A empresa de Cupertino deve quase tudo a um produto. O iPhone representa mais de 60% das receitas globais, com 32,32 bilhões de dólares (125,4 bilhões de reais) no trimestre passado. Para o conjunto do ano o total se eleva a 155,04 bilhões de dólares (601 bilhões de reais), graças em grande parte aos 74,5 milhões de telefones que vendeu no trimestre que coincidiu com a temporada passada de compras natalinas, quando já bateu o recorde de lucro.

O limite desta vez eram as 47,5 milhões de unidades do terceiro trimestre. A Apple conseguiu melhorar somente 1% entre julho e setembro, até 48 milhões de aparelhos. Se o que for tomado como referência for o mesmo período do ano anterior, o incremento foi de 22%. A projeção é que supere os 75 milhões no trimestre em curso, com o feriado prolongado de Ação de Graças e o Natal.
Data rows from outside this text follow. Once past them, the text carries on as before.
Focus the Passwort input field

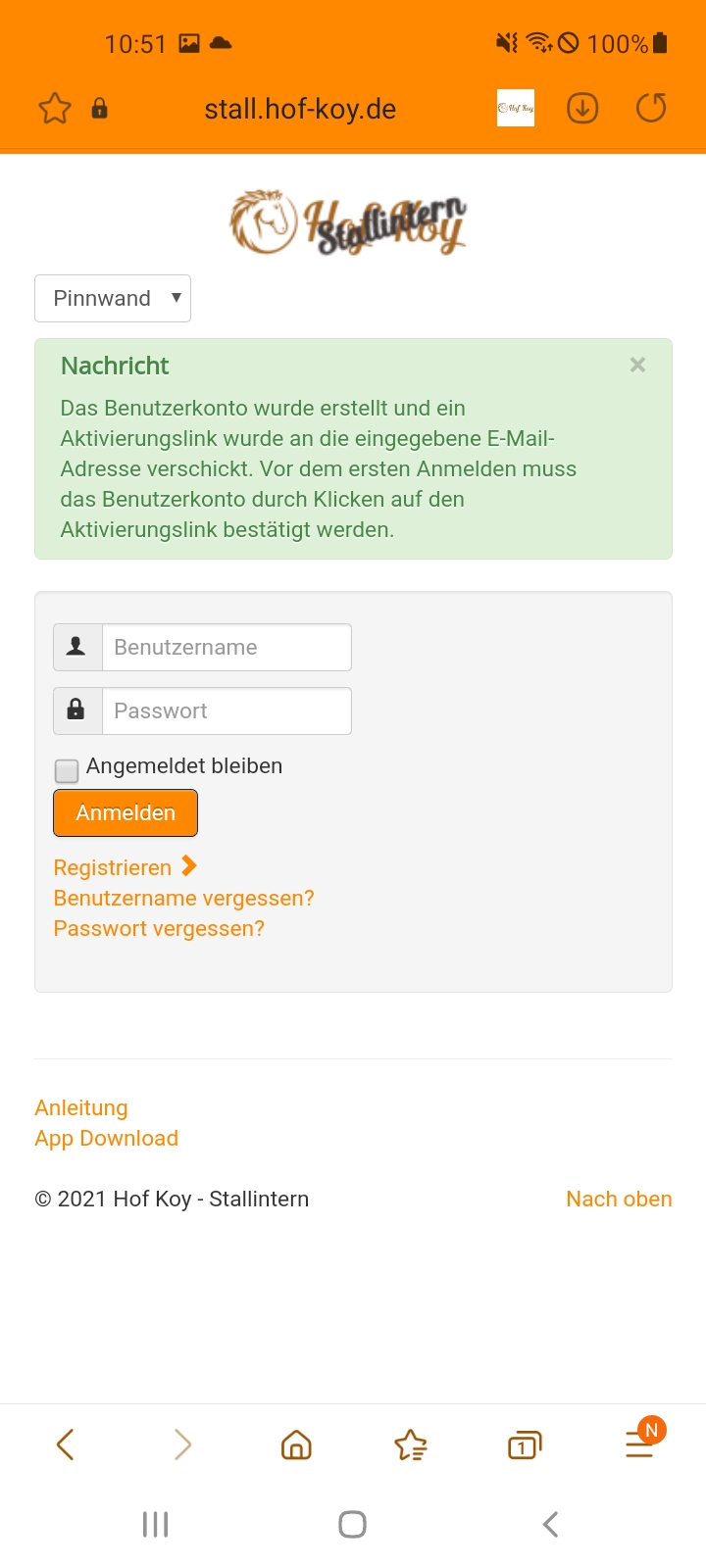point(227,710)
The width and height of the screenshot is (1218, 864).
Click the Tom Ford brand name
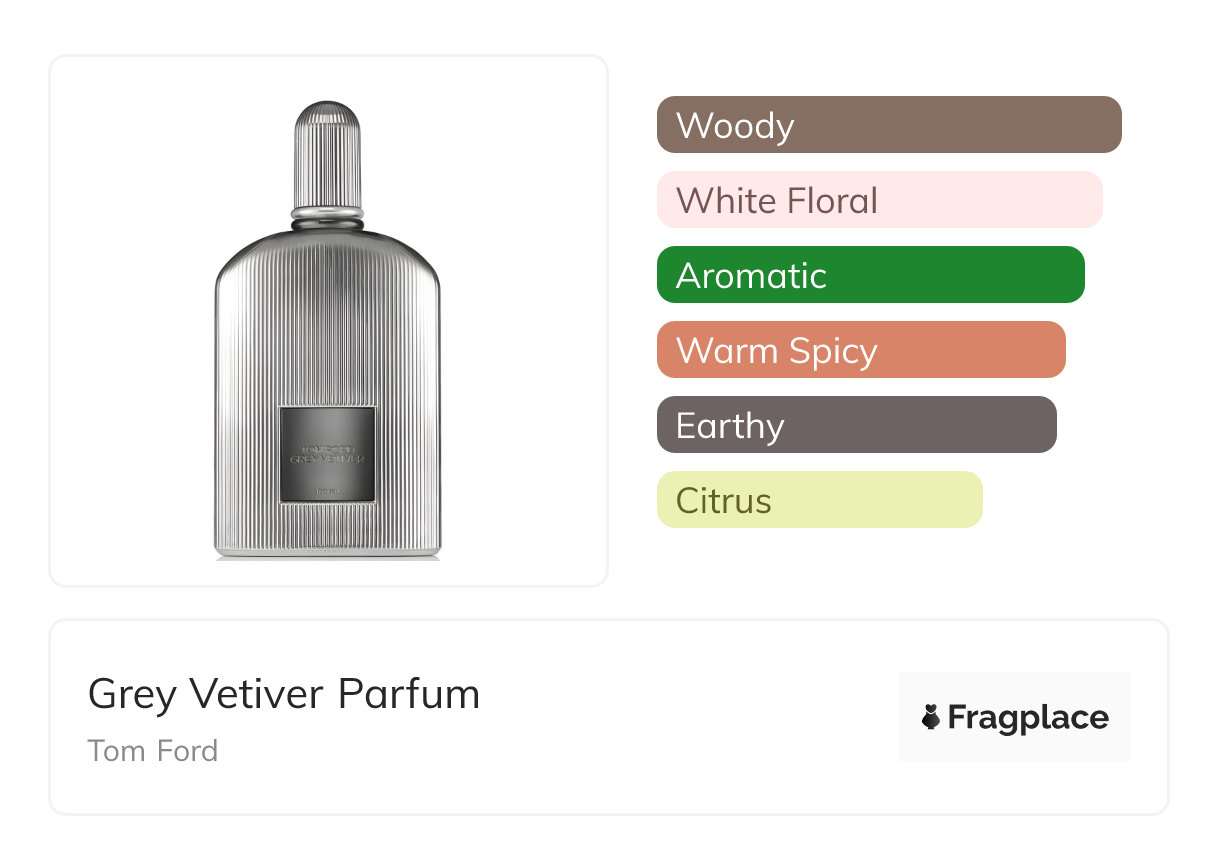pyautogui.click(x=153, y=750)
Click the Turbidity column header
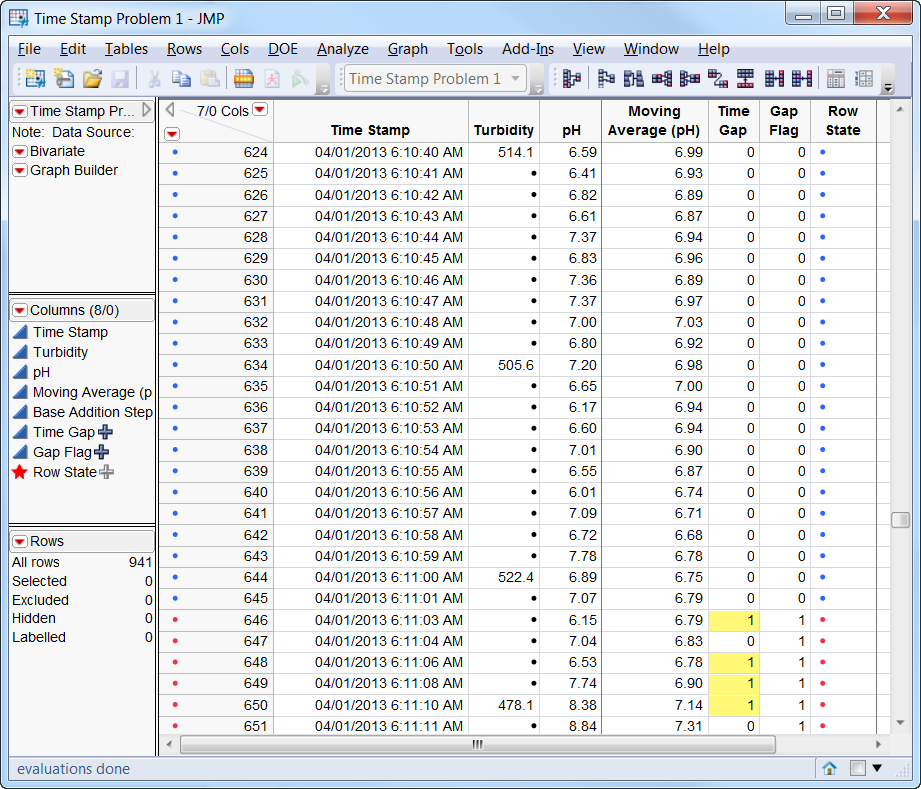Viewport: 921px width, 789px height. [x=504, y=130]
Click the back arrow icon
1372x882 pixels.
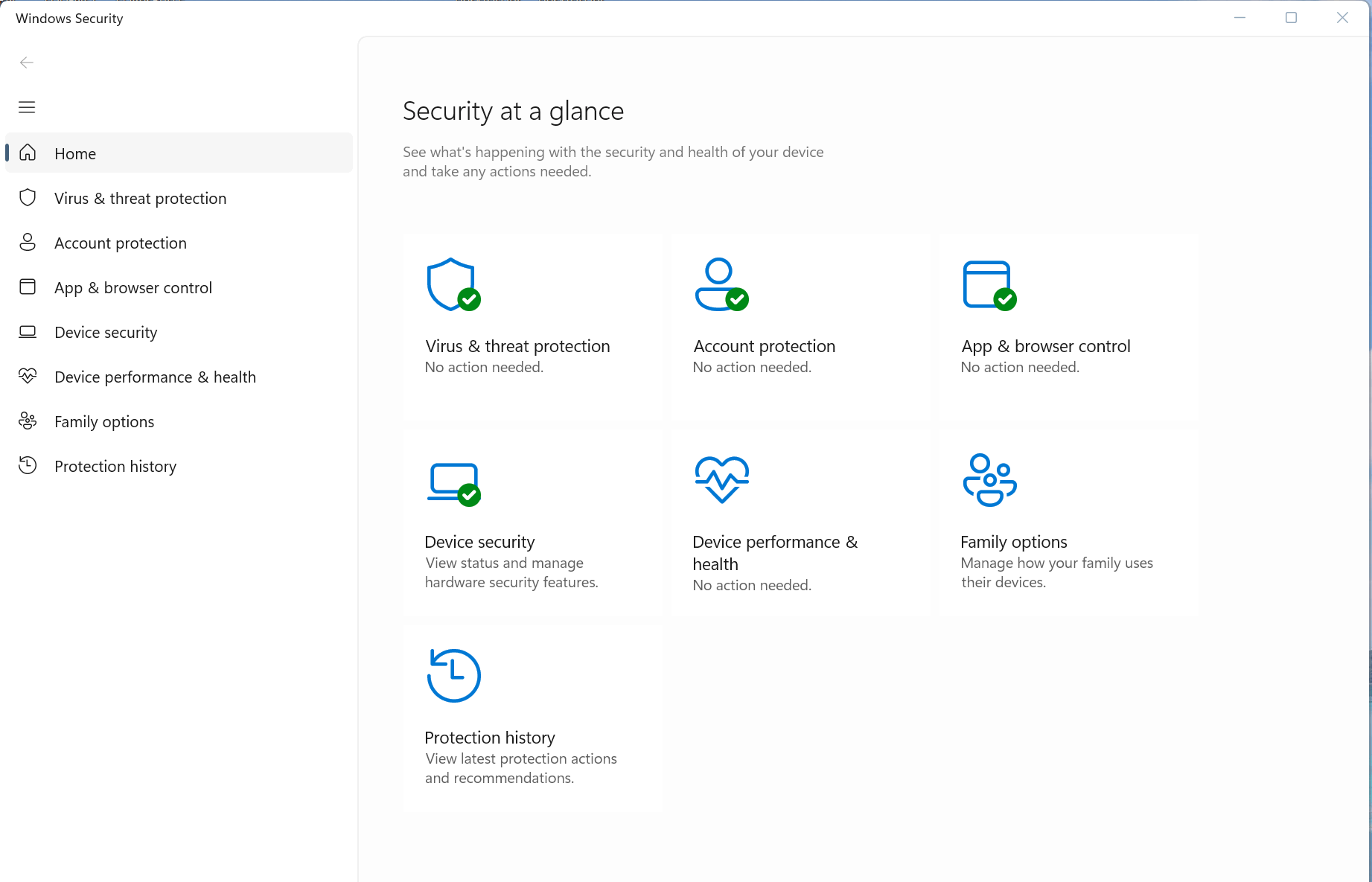(x=27, y=63)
Quando se tomam como referência todos os produtos da Apple, a cifra de negócio da empresa se elevou a 51,5 bilhões de dólares (quase 200 bilhões de reais) no trimestre. São números 22% melhores que um ano atrás. Nos nove meses prévios as receitas combinadas foram de 182,2 bilhões de dólares (706 bilhões de reais). O total de 233,7 bilhões (907 bilhões de reais) para o exercício representa um incremento de 28% em relação ao rendimento de 2014.

Novos produtos

O trimestre concluído em setembro costuma ser fraco para a Apple. Por isso a empresa aproveita a calma para apresentar suas novidades. Há um mês iniciou a venda do novo modelo iPhone6S. As contas foram fechadas um dia depois. Os resultados, portanto, não incluem o impacto desse aparelho nem tampouco a atualização do reprodutor audiovisual Apple TV ou do tablet iPad Pro.

A grande pergunta que os analistas fazem é se a Apple pode continuar elevando as vendas do telefone como tem feito até agora. O avanço desse aparelho durante os últimos anos foi muito robusto, com um crescimento trimestral de dois dígitos. Mas a realidade é que ele joga suas cartas em um mercado já muito maduro e onde os rivais competem com dispositivos que não lhe ficam devendo nada.

Loja da Apple em Turim (Itália).
Loja da Apple em Turim (Itália).ALESSANDRO DI MARCO (EFE)

Piper Jaffray, um dos analistas mais positivos em relação à Apple, dá por certo que o ritmo de crescimento do iPhone será mais moderado no exercício de 2016 e o reduz até mesmo a um só dígito. Tudo dependerá, além disso, de como progridem as vendas na China. Tim Cook, o executivo-chefe, tem posto todas suas esperanças nesse mercado, apesar da debilidade que a economia asiática está mostrando.

A China é cada vez mais importante para a Apple, até o ponto de ser um mercado maior que o da Europa em seu conjunto. Quase uma terça parte das vendas ocorre no país mais povoado do planeta. As receitas no trimestre alcançaram 12,52 bilhões de dólares (47,5 bilhões de reais), o que representa um incremento de 99%. O iPhone, no entanto, está sob pressão. Xiaomi e Huawei são os líderes agora.

O temor de uma moderação no volume de vendas do iPhone se reflete no mercado. As ações da Apple perderam 5% desde que apresentou os resultados do trimestre passado, em comparação com 0,5% do incide Dow Jones, e 10% desde o máximo, que está em 134,5 dólares. Os fundos que gostam de fazer dinheiro rápido, em lugar de pensar em longo prazo, estão abandonando esse papel.

O grande problema da Apple, como do Google, Microsoft, Amazon ou Facebook, é seu tamanho. Por isso os investidores estão obcecados por ver quem será o próximo. Embora haja incrementos no restante das categorias, o temor é que possa não ser suficiente para compensar uma moderação do iPhone. O iPad, por sua vez, registrou as vendas mais baixas desde 2011.